» The data:
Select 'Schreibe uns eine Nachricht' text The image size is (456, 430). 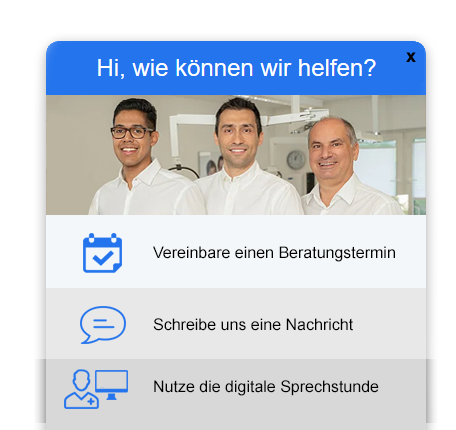point(253,325)
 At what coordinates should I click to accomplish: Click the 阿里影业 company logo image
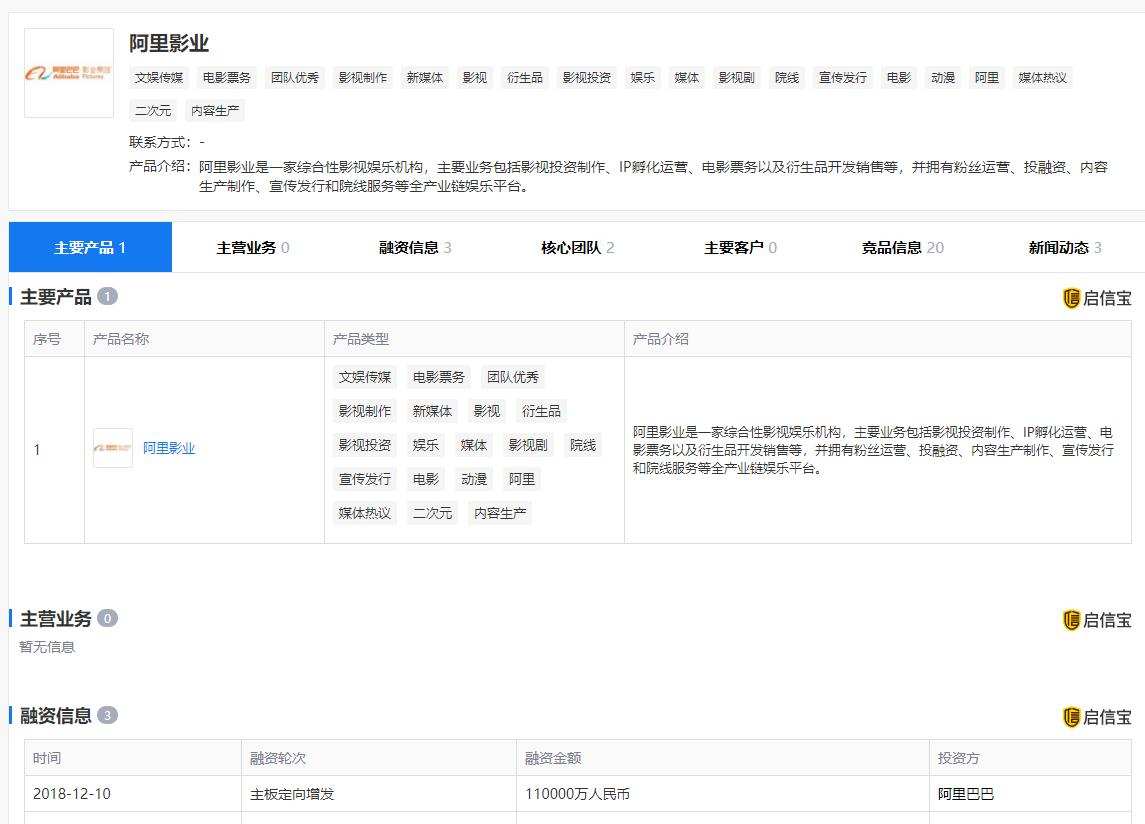[67, 75]

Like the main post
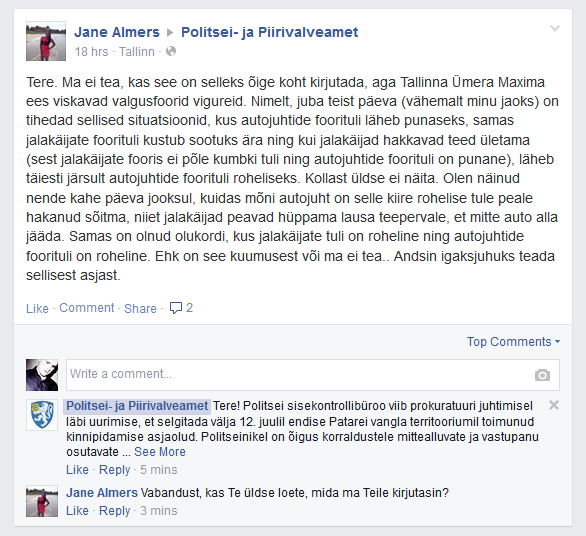(x=37, y=308)
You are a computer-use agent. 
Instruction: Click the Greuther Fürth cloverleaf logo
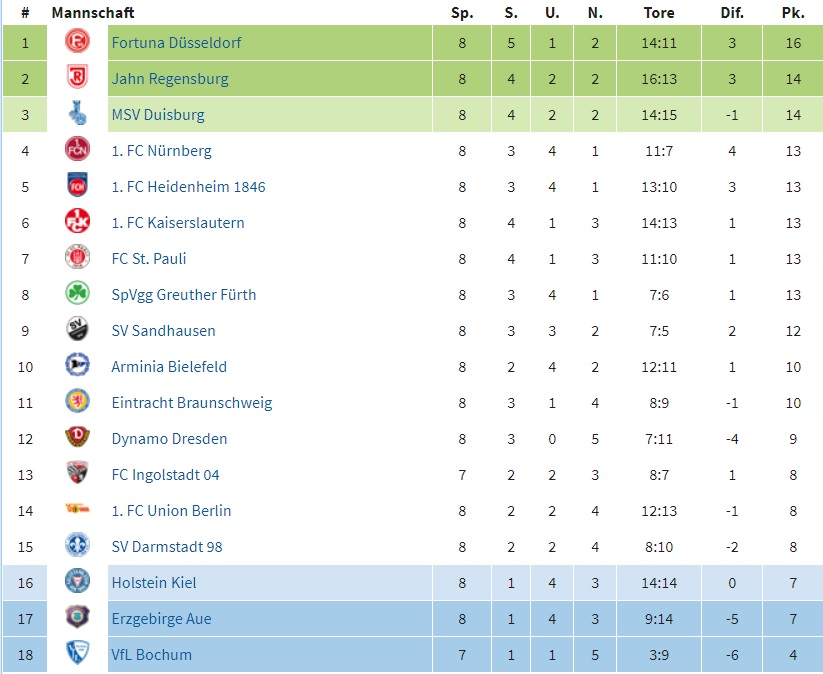coord(77,293)

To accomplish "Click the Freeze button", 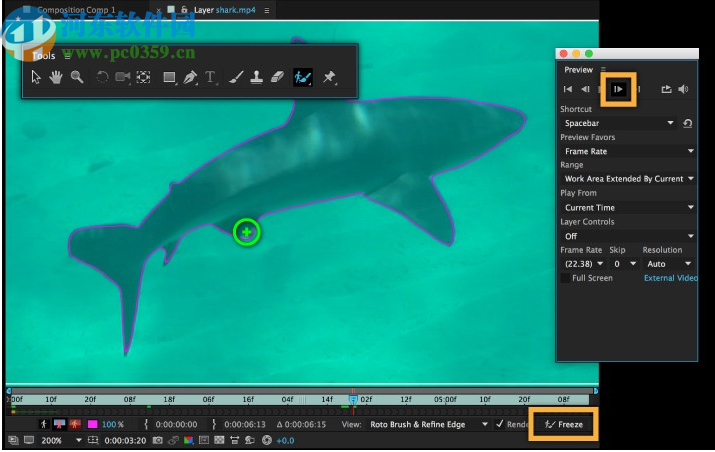I will click(564, 424).
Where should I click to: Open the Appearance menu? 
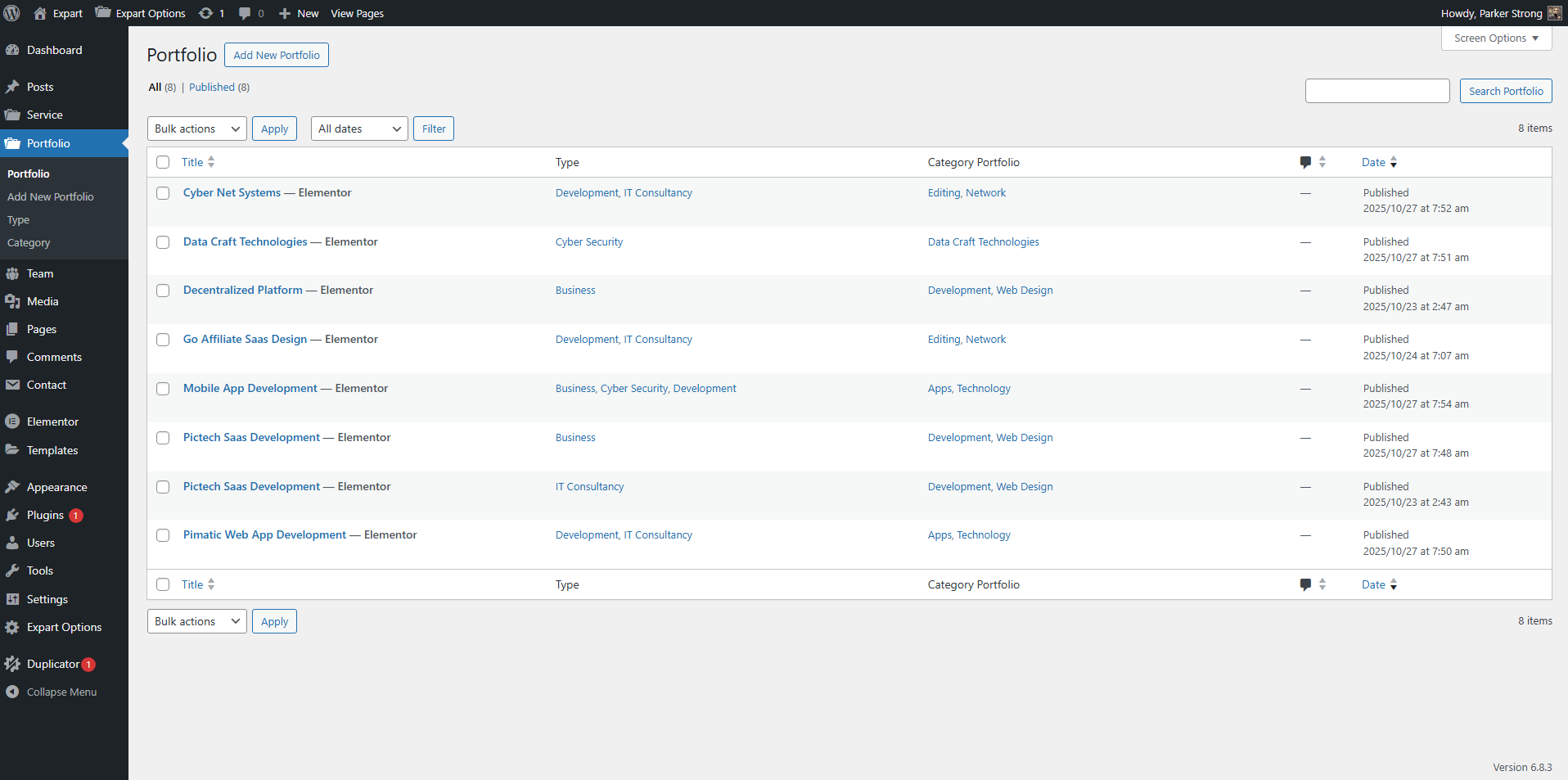click(x=56, y=487)
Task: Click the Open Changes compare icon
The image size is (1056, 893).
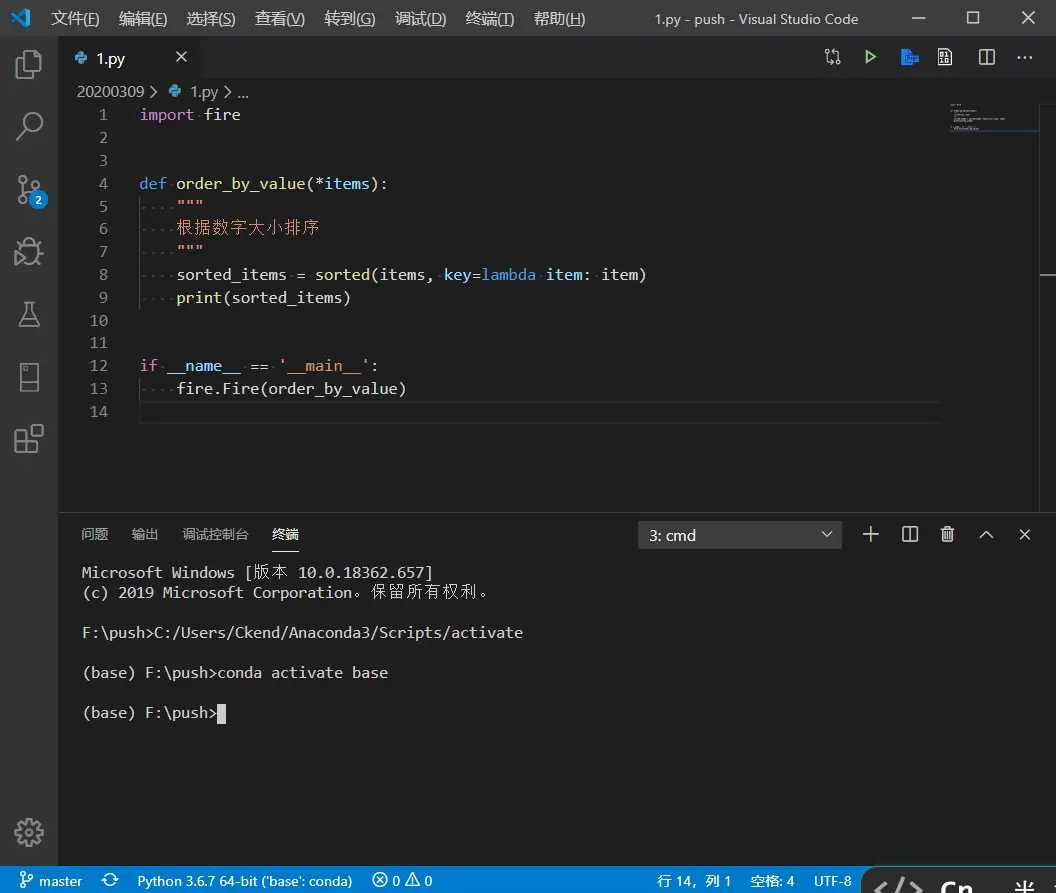Action: tap(832, 57)
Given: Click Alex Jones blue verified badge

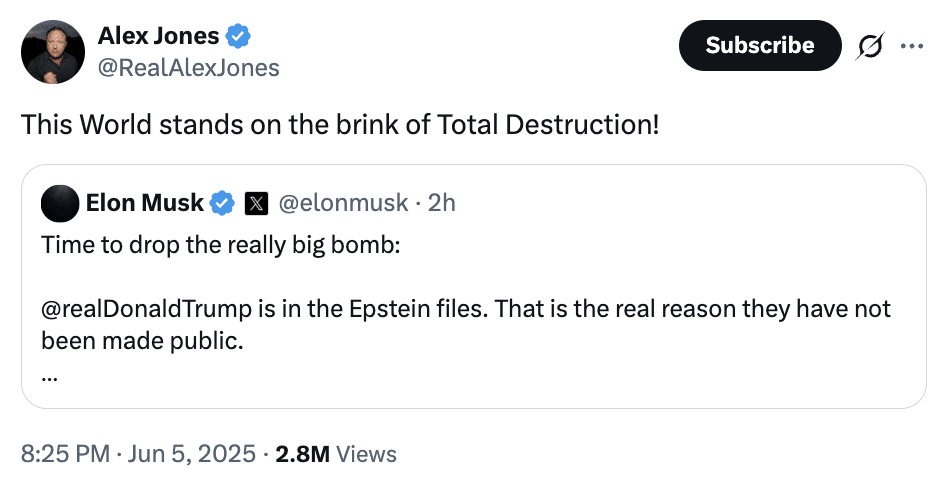Looking at the screenshot, I should click(x=238, y=36).
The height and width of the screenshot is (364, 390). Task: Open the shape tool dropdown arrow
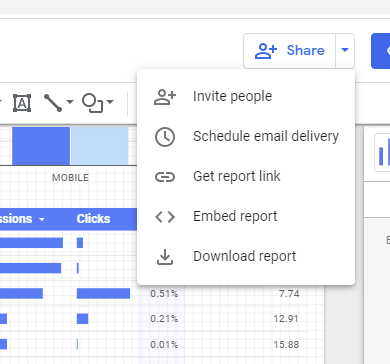(x=110, y=101)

» Your task:
Return verbatim every line from the one holding "The height and" to the end of the records above. Do not copy the pictures.

» Answer for the task:
The height and width of the screenshot is (364, 390). Task: Open the shape tool dropdown arrow
(x=110, y=101)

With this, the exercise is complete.